Ever since they improved the intercoms on New York City subway trains, I’ve become a casual connoisseur of different conductors, and the vocal techniques they employ in announcing the stops. Most just sound bored, while others express evident dissatisfaction with their lives through the hostile, resentful tone they take with the passengers. But there are a few who put some effort in to it, such as one guy who used to announce the 1 and 9 trains back in the ‘90s. He sounded like a cross between a carnival barker and an old-time department store elevator operator listing the shopping options at each floor. “You’re on the number 1 train, headed downtown to lovely South Ferry. This is Columbus Circle: you can transfer here to the fabled A train is you want to head up to Harlem, hop off to take a stroll in beautiful Central Park, or just gaze in amazement at the stupendous Trump Tower just above this station.”

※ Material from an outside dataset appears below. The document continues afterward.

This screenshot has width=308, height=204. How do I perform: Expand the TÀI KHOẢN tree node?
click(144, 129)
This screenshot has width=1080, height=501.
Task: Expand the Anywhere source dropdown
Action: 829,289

My current favorite is usually on the C train, though sometimes he’s assigned to the 1. He plays it pretty straight until he gets to “stand clear of the closing doors,” which he always delivers in the same strange quasi-British accent, dropping the “o” sound in “closing” nearly an octave, then swinging back up to end with a prim “please.” I always crack up at this, no matter how many times I hear it.
But I may have found a new favorite this morning. He sounds like John Lee Hooker: specifically the slow-talking-blues Hooker. Low and mellow, but with an undertone of urgency. He sounds like a fellow convict whispering quietly in your ear, trying to talk you down from doing something foolish in the Yard. “Please move in to the center of the car. We need to get lots of people in. We’re coming into a crowded station. Lots of people trying to get on. We can get through this people, we can get through this.” It was one ofthe most reassuring subway rides I can remember.